In dem Heil-und Hilfsmittelreport 2017 der Barmer werden die Verordnungen derselben auf den Prüfstand genommen. Dabei prangert die gesetzliche Krankenkasse vor allem die hohen Preise, aber auch die zweifelhafte Notwendigkeit der Verordnung der Heil-und Hilfsmittel an. 2016 hat die Barmer etwa 9 Prozent mehr (84 Mio. Euro) für Hilfsmittel aufgewendet als in 2015 ; auch die Heilmittel sind um 3 Prozent (=26 Mio. Euro) gestiegen. Die Zahl der Versicherten blieb jedoch konstant. Ebenso bemängelt Professor Christoph Straub, der Chef der Barmer, dass es je nach Bundesland große Kostenschwankungen im Sektor Heilmittel gibt. Hier sind vor allem die physiotherapeutischen Behandlungen zu nennen.
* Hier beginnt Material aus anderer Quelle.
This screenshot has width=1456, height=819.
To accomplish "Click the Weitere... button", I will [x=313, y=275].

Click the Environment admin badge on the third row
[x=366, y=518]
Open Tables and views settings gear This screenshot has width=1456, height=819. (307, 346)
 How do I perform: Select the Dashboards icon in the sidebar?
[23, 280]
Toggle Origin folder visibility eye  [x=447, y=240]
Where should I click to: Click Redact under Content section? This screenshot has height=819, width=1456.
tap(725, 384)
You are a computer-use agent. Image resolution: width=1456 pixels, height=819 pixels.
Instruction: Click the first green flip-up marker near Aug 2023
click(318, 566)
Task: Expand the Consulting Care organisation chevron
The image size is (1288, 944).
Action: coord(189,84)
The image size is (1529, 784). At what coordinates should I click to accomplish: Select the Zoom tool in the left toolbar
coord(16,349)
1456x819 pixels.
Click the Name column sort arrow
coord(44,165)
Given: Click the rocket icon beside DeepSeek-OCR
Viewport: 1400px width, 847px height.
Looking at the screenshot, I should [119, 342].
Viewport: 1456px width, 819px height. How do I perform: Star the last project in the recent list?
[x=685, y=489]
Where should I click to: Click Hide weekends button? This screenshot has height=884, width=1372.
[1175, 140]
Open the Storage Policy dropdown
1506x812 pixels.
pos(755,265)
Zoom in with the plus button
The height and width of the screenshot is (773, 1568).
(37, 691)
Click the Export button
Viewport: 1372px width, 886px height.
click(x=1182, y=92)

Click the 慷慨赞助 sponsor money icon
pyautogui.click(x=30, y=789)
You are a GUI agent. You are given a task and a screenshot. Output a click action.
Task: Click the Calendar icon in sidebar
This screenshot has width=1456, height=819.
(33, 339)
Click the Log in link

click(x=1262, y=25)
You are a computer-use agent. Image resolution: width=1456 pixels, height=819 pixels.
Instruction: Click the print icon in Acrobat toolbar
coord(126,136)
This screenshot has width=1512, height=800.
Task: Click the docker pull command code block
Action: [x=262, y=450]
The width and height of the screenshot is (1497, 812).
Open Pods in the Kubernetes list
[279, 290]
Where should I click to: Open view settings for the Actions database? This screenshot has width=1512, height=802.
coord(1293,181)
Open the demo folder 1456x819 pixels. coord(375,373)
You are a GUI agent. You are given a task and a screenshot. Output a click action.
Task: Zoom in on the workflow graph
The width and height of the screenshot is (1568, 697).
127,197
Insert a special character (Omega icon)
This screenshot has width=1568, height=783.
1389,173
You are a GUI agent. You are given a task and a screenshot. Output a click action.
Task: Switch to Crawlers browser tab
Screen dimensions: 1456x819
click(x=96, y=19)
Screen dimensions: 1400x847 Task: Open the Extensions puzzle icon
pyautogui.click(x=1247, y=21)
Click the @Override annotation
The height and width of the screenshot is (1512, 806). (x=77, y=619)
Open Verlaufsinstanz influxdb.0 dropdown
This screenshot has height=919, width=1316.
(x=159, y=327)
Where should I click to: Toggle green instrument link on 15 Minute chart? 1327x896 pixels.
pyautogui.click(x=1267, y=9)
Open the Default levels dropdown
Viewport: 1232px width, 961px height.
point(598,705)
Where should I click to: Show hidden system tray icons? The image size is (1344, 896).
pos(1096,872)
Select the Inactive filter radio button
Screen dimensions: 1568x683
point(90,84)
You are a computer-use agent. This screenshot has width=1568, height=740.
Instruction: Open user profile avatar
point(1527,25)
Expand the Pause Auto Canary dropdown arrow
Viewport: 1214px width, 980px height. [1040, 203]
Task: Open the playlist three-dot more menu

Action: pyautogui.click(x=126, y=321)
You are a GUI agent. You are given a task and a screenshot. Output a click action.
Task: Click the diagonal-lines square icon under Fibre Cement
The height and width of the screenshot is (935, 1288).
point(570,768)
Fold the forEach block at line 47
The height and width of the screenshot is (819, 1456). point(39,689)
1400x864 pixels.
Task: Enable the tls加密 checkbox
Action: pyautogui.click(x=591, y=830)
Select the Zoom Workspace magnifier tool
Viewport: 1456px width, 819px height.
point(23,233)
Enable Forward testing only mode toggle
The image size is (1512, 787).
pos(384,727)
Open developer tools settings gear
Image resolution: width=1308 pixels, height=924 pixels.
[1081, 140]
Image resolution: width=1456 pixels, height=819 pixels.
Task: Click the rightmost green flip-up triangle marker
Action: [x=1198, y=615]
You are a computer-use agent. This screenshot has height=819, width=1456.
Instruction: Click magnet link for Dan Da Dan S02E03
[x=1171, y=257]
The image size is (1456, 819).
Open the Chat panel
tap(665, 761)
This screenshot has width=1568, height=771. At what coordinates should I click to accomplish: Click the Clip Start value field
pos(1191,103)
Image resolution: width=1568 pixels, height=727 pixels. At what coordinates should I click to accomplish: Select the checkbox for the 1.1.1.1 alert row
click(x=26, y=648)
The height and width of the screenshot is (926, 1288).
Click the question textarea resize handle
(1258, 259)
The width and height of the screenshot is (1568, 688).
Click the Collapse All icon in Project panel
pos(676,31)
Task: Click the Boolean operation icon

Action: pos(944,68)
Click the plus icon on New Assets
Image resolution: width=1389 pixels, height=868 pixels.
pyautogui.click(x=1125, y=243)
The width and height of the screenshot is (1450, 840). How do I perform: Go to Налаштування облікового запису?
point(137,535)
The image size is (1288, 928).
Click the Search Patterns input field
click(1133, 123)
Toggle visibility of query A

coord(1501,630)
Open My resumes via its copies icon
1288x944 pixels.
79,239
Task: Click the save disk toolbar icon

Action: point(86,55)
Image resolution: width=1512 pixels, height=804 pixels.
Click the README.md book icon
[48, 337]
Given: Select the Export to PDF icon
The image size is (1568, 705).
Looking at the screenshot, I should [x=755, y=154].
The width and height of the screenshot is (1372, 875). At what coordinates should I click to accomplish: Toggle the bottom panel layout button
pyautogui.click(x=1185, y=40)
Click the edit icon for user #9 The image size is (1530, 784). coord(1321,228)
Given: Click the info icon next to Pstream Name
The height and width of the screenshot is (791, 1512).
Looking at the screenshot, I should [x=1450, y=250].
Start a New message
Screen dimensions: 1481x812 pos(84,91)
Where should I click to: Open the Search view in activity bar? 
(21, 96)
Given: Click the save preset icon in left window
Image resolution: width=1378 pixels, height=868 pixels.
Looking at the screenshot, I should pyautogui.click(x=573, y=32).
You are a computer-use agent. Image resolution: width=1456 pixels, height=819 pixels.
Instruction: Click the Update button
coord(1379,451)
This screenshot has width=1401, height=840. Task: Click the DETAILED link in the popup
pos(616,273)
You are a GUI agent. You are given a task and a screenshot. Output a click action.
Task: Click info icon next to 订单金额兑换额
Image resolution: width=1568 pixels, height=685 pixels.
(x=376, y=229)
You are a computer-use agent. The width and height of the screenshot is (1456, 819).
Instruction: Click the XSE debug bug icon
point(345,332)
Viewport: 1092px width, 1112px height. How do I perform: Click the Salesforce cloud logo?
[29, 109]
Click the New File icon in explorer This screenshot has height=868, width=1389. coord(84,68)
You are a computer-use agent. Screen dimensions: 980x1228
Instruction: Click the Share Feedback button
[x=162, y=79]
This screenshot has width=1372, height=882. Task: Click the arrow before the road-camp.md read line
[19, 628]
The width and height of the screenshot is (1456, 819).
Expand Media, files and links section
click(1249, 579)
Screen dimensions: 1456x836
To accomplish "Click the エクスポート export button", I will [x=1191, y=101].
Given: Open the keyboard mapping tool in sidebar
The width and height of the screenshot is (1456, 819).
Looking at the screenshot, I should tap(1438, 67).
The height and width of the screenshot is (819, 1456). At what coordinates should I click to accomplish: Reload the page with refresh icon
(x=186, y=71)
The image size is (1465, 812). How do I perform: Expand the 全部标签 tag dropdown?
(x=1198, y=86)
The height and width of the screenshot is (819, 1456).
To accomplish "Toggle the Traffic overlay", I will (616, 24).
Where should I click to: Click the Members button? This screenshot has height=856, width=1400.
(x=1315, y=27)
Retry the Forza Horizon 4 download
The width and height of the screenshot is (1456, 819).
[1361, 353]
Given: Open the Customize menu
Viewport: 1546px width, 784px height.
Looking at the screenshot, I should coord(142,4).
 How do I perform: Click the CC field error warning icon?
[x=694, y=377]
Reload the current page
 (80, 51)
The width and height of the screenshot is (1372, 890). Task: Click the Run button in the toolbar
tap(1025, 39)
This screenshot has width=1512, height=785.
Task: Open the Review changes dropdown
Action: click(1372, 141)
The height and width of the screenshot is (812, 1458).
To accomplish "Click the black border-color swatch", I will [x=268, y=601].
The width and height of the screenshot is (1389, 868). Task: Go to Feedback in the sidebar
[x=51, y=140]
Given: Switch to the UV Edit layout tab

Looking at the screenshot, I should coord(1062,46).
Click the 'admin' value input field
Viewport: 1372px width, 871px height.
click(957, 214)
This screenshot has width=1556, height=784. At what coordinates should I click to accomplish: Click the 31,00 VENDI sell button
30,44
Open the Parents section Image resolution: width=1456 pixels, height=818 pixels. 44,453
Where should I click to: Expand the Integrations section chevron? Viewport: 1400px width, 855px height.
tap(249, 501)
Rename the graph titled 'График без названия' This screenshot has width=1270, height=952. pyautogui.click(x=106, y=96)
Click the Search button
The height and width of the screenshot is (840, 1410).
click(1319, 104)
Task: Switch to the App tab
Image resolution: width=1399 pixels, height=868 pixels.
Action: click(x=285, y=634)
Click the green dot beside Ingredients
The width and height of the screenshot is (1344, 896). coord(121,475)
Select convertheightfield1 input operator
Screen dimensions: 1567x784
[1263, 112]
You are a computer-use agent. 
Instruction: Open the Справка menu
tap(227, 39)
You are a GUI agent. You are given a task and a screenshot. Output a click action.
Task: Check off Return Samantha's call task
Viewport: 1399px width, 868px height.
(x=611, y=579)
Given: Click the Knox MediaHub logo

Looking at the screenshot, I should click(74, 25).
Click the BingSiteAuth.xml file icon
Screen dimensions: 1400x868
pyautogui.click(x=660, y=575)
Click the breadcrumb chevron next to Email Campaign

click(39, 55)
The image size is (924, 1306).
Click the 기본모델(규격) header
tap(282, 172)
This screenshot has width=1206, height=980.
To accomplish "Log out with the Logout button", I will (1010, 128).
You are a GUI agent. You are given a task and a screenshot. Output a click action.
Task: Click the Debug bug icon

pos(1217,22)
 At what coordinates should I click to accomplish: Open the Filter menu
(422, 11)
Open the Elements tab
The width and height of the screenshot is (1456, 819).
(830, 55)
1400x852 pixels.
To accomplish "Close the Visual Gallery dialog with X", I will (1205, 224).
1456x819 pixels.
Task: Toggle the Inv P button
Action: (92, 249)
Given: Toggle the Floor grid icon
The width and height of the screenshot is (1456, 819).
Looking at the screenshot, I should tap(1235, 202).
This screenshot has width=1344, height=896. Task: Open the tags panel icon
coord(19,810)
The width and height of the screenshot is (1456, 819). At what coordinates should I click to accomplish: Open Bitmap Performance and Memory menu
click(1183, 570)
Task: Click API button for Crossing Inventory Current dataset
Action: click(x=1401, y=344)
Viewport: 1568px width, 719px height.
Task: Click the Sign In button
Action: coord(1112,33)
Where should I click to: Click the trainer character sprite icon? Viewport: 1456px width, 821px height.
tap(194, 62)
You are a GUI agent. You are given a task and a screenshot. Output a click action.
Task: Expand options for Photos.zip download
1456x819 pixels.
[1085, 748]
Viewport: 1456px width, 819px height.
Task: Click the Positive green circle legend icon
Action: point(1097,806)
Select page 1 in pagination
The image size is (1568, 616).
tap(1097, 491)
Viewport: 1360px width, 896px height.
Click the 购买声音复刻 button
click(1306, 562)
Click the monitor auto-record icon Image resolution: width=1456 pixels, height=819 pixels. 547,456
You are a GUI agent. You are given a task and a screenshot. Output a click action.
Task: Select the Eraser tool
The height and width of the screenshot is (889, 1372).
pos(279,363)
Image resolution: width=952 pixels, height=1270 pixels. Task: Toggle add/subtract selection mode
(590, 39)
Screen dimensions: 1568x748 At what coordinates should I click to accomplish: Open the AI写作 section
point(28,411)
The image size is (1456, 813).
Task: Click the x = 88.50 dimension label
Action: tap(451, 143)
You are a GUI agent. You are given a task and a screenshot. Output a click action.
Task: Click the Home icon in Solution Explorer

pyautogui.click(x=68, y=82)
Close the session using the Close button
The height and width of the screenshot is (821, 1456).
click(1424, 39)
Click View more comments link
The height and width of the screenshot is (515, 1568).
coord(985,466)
Laut Report sind zudem Geschlechter-Unterschiede bei der Verordnung von Hilfsmitteln wie Inkontinenzvorlagen, Gehhilfen und Stoma (Frauen: 29 Prozent der Verordnungen, Männer nur 22 Prozent) vorhanden. Bei den Heilmitteln gibt es ein ähnliches Bild (Frauen 26 Prozent, Männer 17 Prozent). Bei der Verordnung dieser Heil-und Hilfsmittel wird allem Anschein nach nicht nach medizinischer Notwendigkeit entschieden, so die Experten, deshalb ist hier Aufklärung gefordert. Straub hält aber auch noch eine andere Tatsache für bedenklich. Seit Inkrafttreten des Heil-und Hilfsmittelgesetzes sind manche Ärzte dazu übergegangen, Heilmittel auf einem Blanko-Rezept zu verordnen. Der Leistungserbringer beispielsweise der Physiotherapeut entscheidet so, welche Art der Behandlung er für richtig hält, wie lange und wie oft er die Therapie erbringt. Straub glaubt, dass so unnötige Kosten entstehen, die medizinisch nicht notwendig wären.